> [文書抜粋]:
電子情報技術産業協会(JEITA)は2006年4月27日、2005年度第4四半期(2006年1~3月)と2005年度通年の国内パソコン出荷統計を発表した。第4四半期の国内出荷台数は、対前年同期比3%増の376万8000台、国内出荷金額は同6%減の4613億円となった(発表資料)。
台数ベースで過去最高だった2004年度第4四半期の364万6000台を上回り、四半期ベースでの最高記録を塗り替えた。平均単価は従来同様下落傾向が続き、デスクトップパソコンとノートパソコンを合わせた平均で12万2000円と過去最低を記録。ただしノートに限ると、前期(第3四半期)の12万8000円から12万9000円へと若干持ち直した。
JEITAでは、景況感の回復に伴う企業の設備投資の増加、西暦2000年問題対策で導入したパソコンが更新期に入っていること、2005年度末で終了となったIT投資促進税制の適用を受けるための駆け込み需要などがあったことが好調の背景と分析している。
とりわけ堅調だったのが、2kg未満の「モバイルノート型」である。パソコン全体の国内出荷台数が対前年同期比3%増だったのに対し、ノートは同9%増、中でもモバイルノート型は同20%増と大幅に伸長している。ノート全体におけるモバイルノート型の比率は、これまで25%前後で推移していたが、第4四半期は30%まで上昇した。「軽くて持ち運びやすいといった点に加え、性能もいわゆるA4ノートと遜色ない水準まで高まったことが需要を喚起した」(JEITA パーソナルコンピュータ事業委員会 委員長の山本正己氏)。

> [作業課題]: パソコン出荷統計の記事のうち、「電子情報技術産業協会(JEI」で始まり「000円へと若干持ち直した。」に至るまでの部分を、「過去最低」を「史上最低」に更新して示しなさい。

> [提供データ]:
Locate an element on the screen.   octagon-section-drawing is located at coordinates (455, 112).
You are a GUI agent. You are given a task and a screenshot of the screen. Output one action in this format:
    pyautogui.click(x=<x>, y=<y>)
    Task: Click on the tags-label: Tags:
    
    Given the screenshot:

> [課題への解答]:
電子情報技術産業協会(JEITA)は2006年4月27日、2005年度第4四半期(2006年1~3月)と2005年度通年の国内パソコン出荷統計を発表した。第4四半期の国内出荷台数は、対前年同期比3%増の376万8000台、国内出荷金額は同6%減の4613億円となった(発表資料)。
台数ベースで過去最高だった2004年度第4四半期の364万6000台を上回り、四半期ベースでの最高記録を塗り替えた。平均単価は従来同様下落傾向が続き、デスクトップパソコンとノートパソコンを合わせた平均で12万2000円と史上最低を記録。ただしノートに限ると、前期(第3四半期)の12万8000円から12万9000円へと若干持ち直した。